First in her class to read, and a top-notch vocabulary student, she combined her skills with words and pictures to secretly write and illustrate books about the loneliness of being different, which she hid under her mattress. She spent her years in grammar and high school immersed in art classes and winning any creative competitions that she entered. She was repeatedly called upon by teachers to design school exhibits and posters, and relished the time outside of class to work independently and focus on her creative vision, while others toiled over dull lessons.
Rebelling against her artist father and RISD film school brother, her first year in college was in an Equine Studies program in upstate New York. As a teenager she had trained her beloved Appaloosa Quarter Horse, Nocona, in barrel racing and other gymkhana events. Based on her success in competitions and the natural affinity she possessed with horses, kHyal was hired at age 16 to train a yearling stallion for the National Quarter Horse Congress. She was often called upon to help her friends assess and remedy the bad habits of their too spirited misbehaving mounts, and spent most of her teenage years at the stables.
Ultimately, rural life did not appeal to kHyal, and she moved to Boston to study fashion. Irreverent, colorful and cutting-edge, her designs were well received; yet her restless spirit was cause for constant change and movement. She enrolled in Emerson College where she studied Mass Communication, took classes at the Art Institute of Boston, School of the Museum of Fine Arts, and received a certificate in post-production at the Boston Film and Video Foundation. Understanding that her innate creativity was precious and original, she was careful never to take "fine art" classes, only commercial graphic design, photography and video to learn processes, and a marketable trade.
In the early eighties, kHyal packed up and moved to Los Angeles, apprenticing with Richard Tobey to learn fine art restoration and 18th and 19th century picture frame reproduction techniques. She finished reproduction frames for the L.A. County Museum, Getty Museum, and many private collectors and dealers. In 1984, kHyal moved to San Francisco and worked in art restoration and fine art sales, then back to Los Angeles to work as Richard Tobey's assistant, and in fine art sales for Joan Ankrum at the Ankrum Gallery in Beverly Hills. All the while she worked on her personal art in the wee hours of the morning, and in any open crevices of available time between working and collecting materials to create.

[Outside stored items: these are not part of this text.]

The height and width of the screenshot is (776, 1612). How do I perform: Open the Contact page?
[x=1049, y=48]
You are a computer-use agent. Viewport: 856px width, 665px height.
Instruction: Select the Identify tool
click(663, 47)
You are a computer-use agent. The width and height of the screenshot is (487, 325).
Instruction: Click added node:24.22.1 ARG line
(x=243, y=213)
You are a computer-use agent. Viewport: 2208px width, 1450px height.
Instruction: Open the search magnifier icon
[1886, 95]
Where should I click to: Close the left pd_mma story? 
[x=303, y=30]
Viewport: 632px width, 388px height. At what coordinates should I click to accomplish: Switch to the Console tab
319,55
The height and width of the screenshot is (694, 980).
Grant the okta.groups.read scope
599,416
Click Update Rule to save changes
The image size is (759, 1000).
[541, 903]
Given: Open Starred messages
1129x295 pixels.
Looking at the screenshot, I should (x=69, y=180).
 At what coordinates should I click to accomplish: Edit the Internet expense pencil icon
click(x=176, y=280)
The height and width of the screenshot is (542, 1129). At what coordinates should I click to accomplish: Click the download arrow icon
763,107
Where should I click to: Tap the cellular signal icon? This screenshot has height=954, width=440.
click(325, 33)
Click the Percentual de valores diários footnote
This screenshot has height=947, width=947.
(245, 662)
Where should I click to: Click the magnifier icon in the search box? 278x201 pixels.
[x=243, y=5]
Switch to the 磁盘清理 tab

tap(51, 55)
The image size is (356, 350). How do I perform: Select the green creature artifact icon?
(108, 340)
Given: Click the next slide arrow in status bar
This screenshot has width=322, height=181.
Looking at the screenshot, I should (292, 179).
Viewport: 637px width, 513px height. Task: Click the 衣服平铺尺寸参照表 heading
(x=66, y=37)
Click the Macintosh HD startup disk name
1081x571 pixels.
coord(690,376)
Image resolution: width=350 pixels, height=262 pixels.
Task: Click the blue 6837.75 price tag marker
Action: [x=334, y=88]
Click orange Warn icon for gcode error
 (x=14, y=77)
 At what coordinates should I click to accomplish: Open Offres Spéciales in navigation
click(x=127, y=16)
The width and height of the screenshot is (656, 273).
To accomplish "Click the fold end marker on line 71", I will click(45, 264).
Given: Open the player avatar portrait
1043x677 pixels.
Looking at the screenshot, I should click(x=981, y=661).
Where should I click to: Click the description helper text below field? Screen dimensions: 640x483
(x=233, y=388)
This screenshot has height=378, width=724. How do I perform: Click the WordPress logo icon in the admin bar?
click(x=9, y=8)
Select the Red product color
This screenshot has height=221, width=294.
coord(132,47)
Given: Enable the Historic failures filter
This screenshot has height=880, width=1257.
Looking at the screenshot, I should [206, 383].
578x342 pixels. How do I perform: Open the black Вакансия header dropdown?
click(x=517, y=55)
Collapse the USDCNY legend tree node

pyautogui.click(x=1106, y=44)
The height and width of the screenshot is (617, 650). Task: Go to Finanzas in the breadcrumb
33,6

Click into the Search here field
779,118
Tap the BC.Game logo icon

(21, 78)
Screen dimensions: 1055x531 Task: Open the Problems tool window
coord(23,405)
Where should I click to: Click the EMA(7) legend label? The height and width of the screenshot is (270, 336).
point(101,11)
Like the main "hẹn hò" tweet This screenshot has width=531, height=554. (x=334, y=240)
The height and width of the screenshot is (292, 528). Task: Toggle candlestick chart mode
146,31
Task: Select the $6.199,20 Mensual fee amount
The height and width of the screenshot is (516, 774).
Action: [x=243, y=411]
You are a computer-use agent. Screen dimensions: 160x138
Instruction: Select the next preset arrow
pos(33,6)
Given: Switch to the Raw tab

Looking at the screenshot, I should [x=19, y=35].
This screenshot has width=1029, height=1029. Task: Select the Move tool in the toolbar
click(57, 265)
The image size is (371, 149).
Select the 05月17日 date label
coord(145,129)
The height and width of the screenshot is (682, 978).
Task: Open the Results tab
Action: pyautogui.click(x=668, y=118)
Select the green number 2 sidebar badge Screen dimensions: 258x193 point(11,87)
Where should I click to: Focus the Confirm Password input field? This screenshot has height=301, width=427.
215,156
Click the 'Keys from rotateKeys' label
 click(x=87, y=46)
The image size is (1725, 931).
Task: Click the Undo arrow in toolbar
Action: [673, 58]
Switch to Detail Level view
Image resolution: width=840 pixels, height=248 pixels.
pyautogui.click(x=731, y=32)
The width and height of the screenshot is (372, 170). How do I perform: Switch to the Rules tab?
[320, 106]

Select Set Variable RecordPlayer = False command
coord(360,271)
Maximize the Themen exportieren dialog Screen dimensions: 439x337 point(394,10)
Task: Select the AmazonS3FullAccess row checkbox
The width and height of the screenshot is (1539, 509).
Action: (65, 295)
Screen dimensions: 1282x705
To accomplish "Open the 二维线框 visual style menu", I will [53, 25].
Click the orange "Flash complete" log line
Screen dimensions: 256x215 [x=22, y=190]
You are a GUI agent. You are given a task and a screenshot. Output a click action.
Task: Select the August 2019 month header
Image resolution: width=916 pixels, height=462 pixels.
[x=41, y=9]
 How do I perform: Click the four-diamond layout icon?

In 1985, kHyal moved back to Connecticut and has had a 20-year career as a graphic designer, art director, and creative director with clients spanning from GAP to MTV. Known for her edgy and innovative style, she specializes in playful, avant-garde and youth markets. She also continues to design and arbitrate fashion, with a custom line of retrofitted and repurposed modern vintage clothing and jewelry, and a contemporary line of graphics inspired by her highly personal, non-commercial fine art.